A Safety-Aware Document-Grounded Chatbot using Groq and ChromaDB

This project implements a Retrieval-Augmented Generation (RAG) assistant that combines vector-based document retrieval with large language model (LLM) inference to produce grounded, context-aware responses.
Unlike standalone LLMs that may hallucinate, this system retrieves relevant information from an external document corpus before generating answers, improving factual accuracy, transparency, and reliability.
The system also incorporates basic safety guardrails to support responsible usage.
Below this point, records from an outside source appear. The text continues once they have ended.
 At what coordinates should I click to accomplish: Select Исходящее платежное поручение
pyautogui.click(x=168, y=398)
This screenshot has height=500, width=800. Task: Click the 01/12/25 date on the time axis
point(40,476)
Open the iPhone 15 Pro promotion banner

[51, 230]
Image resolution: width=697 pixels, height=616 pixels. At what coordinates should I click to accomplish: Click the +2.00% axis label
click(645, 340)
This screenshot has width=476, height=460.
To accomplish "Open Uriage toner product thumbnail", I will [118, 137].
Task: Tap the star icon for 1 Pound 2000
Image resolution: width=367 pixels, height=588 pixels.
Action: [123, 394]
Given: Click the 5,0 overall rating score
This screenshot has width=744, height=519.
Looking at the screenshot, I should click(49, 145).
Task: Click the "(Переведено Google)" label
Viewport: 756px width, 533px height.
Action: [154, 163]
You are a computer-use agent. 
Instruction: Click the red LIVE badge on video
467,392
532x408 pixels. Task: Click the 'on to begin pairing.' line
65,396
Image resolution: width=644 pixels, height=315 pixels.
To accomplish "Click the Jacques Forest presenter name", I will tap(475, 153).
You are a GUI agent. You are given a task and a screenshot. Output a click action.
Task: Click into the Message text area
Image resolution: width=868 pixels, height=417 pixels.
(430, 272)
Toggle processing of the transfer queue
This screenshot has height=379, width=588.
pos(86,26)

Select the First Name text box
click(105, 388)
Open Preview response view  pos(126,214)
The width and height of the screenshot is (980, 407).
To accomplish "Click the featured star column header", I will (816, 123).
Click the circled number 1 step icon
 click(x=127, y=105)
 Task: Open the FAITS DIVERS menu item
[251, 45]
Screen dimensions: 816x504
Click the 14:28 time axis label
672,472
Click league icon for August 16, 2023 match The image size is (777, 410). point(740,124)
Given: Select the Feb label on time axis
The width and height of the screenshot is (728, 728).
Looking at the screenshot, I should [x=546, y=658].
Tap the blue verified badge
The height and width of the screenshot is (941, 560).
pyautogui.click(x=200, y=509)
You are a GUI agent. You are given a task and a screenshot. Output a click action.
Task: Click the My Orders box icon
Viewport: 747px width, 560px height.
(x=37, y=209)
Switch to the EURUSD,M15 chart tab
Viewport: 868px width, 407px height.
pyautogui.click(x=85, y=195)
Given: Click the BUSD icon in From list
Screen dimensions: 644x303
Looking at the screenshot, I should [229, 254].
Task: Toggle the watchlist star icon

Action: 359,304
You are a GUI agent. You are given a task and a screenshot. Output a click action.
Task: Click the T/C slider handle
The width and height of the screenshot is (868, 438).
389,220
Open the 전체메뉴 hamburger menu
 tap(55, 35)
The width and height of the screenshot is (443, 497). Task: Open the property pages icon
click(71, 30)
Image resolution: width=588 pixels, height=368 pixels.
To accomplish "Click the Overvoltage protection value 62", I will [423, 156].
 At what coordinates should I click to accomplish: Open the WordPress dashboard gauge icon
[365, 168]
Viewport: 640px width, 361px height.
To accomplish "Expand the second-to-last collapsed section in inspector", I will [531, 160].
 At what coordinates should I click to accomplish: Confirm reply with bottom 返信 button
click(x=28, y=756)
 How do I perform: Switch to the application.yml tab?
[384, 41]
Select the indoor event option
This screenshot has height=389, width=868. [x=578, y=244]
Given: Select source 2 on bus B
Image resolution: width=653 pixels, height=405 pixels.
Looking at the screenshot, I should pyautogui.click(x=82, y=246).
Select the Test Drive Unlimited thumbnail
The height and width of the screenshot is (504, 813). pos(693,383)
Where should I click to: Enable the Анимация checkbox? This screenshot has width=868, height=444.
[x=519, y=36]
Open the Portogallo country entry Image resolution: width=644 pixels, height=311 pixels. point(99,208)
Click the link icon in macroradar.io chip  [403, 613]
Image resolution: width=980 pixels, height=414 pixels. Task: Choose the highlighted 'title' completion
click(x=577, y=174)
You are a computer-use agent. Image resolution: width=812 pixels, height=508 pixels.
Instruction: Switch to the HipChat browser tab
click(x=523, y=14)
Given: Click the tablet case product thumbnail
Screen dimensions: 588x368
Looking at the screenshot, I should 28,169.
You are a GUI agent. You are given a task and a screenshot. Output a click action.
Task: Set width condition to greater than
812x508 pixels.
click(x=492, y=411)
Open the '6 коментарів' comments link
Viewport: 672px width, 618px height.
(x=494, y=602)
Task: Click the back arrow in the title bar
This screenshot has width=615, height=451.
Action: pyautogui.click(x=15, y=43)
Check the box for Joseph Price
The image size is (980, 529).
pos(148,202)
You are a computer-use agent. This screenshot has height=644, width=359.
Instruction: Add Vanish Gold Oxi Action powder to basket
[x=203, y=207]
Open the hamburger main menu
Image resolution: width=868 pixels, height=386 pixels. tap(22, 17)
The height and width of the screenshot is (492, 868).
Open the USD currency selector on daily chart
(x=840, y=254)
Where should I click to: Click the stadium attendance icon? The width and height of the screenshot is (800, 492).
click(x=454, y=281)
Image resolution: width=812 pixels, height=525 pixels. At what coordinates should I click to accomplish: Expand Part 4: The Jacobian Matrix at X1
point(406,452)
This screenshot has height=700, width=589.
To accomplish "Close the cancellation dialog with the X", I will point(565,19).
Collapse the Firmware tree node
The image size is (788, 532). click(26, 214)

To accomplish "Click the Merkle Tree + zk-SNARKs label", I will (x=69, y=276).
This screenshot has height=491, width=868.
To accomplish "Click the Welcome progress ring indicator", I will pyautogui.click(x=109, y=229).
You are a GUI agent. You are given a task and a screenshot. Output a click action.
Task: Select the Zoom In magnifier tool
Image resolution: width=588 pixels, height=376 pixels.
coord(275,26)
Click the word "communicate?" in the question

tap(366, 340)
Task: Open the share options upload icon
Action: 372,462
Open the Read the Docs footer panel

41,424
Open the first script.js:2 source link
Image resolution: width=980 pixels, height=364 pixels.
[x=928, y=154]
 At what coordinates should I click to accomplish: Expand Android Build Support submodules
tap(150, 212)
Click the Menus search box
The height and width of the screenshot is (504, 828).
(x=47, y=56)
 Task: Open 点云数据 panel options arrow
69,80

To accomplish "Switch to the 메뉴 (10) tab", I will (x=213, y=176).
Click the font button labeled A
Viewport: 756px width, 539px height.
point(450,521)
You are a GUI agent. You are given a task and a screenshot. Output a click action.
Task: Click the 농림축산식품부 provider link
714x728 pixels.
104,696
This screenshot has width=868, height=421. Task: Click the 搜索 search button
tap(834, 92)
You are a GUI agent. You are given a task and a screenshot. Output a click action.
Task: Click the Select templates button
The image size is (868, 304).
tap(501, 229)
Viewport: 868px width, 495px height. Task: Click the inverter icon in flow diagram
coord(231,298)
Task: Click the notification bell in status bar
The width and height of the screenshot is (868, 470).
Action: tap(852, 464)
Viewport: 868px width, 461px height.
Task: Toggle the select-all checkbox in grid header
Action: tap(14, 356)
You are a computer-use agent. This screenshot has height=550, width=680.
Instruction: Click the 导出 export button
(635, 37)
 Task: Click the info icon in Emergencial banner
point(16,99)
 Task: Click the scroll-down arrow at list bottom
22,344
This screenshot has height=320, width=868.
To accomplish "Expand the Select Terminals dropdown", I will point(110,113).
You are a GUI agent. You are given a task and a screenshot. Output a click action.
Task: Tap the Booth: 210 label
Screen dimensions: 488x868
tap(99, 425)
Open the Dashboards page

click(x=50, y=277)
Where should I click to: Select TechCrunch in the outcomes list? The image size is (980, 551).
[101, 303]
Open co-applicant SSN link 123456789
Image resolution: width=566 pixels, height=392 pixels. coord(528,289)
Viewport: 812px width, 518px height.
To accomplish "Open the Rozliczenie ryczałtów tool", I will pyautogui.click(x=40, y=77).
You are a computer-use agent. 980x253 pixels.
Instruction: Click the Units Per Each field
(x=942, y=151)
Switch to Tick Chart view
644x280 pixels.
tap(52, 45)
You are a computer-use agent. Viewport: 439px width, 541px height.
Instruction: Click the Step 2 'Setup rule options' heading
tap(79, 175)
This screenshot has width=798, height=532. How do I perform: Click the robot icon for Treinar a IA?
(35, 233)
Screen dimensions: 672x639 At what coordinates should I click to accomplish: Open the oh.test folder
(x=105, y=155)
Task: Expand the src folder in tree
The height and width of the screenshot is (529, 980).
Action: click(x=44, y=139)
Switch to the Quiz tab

The RAG assistant follows a modular pipeline:
1.Document ingestion and preprocessing
2.Dense vector embedding and persistent storage
3.Safety-aware query handling
4.Similarity-based retrieval
5.Context-conditioned response generation
This design makes the system suitable for academic, research, and domain-specific applications.
project/
├── LICENSE
├── app.py # Main application entry point
├── vectordb.py # Vector database (ChromaDB) wrapper
├── safety.py # Safety and content guardrails
├── requirements.txt # Project dependencies
├── README.md # Project documentation
├── images/ # Visual assets
│ ├── rag_cover.png
│ ├── rag_architecture.png
│ ├── methodology_flow.png
├── data/ # Input .txt documents
└── rag_clients_db/ # Persistent ChromaDB storage


To ensure responsible usage, the system includes:
-Rule-based filtering for unsafe or restricted queries
-Conservative fallback responses when information is unavailable
-Prompt instructions to avoid hallucination
These safeguards provide a foundation for future enhancements such as neural moderation and audit logging.
-Python 3.10 or higher
-Groq API key
-Basic Python knowledge
-Sufficient memory for embeddings
git clone https://github.com/manishreddygutha-spec/RAG-Assistant.git
cd project
python -m venv .venv source .venv/bin/activate # Linux/macOS .venv\Scripts\Activate.ps1 # Windows
pip install -r requirements.txt
GROQ_API_KEY=your_api_key_here
Place non-empty .txt files inside the data/ directory.
python app.py
This project is intended for educational and research purposes.
Users are responsible for ensuring ethical, legal, and compliant usage in real-world deployments.